Dalam artikelnya, Fagid menjelaskan bahwa AI merupakan cabang ilmu komputer yang dirancang untuk meniru kemampuan kognitif manusia, termasuk dalam belajar, menganalisis data, dan mengambil keputusan. Di bidang pendidikan, teknologi ini membuka peluang terciptanya sistem pembelajaran yang lebih personal dan adaptif. Platform digital seperti Coursera dan Khan Academy disebut sebagai contoh implementasi pembelajaran berbasis data yang mampu menyesuaikan materi dengan kebutuhan individu siswa. Kehadiran chatbot pendidikan sebagai asisten virtual juga dinilai mampu meningkatkan interaktivitas, karena siswa dapat mengakses bantuan akademik kapan saja tanpa terbatas ruang dan waktu.
Lebih lanjut, artikel tersebut mengangkat peran AI dalam mendukung efisiensi administrasi pendidikan. Sistem berbasis kecerdasan buatan kini mampu melakukan koreksi ujian secara otomatis, mengelola basis data siswa, hingga mendeteksi plagiarisme pada karya ilmiah. Fitur analitik prediktif bahkan dapat membantu institusi mengidentifikasi potensi penurunan performa akademik sejak dini, sehingga intervensi dapat dilakukan lebih cepat dan tepat sasaran. Pandangan ini sejalan dengan rekomendasi kebijakan yang pernah dipublikasikan oleh UNESCO dalam laporan Artificial Intelligence and Education: Guidance for Policy-makers, yang menekankan pentingnya pemanfaatan AI secara strategis dan beretika.
Meski menawarkan berbagai keunggulan, Fagid juga menyoroti sejumlah kelemahan yang perlu diantisipasi. Salah satu tantangan terbesar adalah kesenjangan akses teknologi yang berpotensi memperlebar ketimpangan pendidikan, terutama bagi peserta didik yang tidak memiliki perangkat digital atau koneksi internet memadai. Kekhawatiran mengenai tergesernya peran guru juga menjadi isu yang kerap diperbincangkan, sebagaimana dikaji oleh Neil Selwyn dalam diskursus akademiknya tentang masa depan pendidikan.

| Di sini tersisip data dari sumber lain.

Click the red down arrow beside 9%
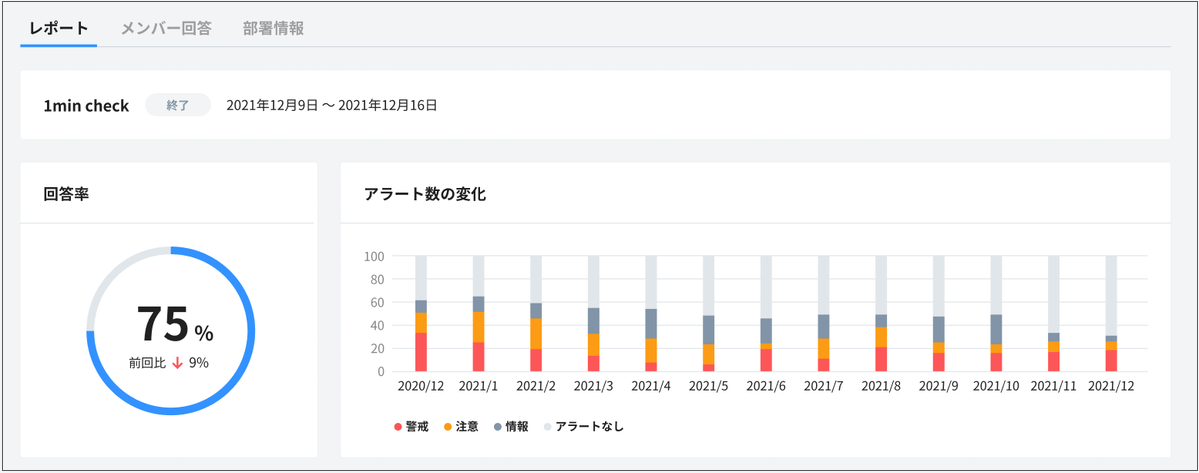The height and width of the screenshot is (473, 1199). [176, 363]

Namun, artikel ini menegaskan bahwa peran guru sebagai pembimbing moral, fasilitator nilai, dan pengembang karakter tetap tidak tergantikan oleh mesin. Selain itu, persoalan privasi dan keamanan data siswa menjadi perhatian penting, mengingat sistem AI bekerja dengan mengolah informasi personal dalam skala besar yang memerlukan tata kelola perlindungan data yang ketat.
Ke depan, integrasi AI dengan teknologi lain seperti realitas virtual dan realitas tertambah diproyeksikan mampu menghadirkan pengalaman belajar yang lebih imersif, mulai dari simulasi sejarah tiga dimensi hingga model interaktif anatomi manusia. Artikel ini memandang bahwa keberhasilan transformasi tersebut sangat bergantung pada kolaborasi antara teknologi dan pendidik. AI berperan sebagai pengolah data dan pengoptimal proses teknis, sementara guru tetap menjadi aktor utama dalam membangun empati, etika, serta keterampilan sosial peserta didik.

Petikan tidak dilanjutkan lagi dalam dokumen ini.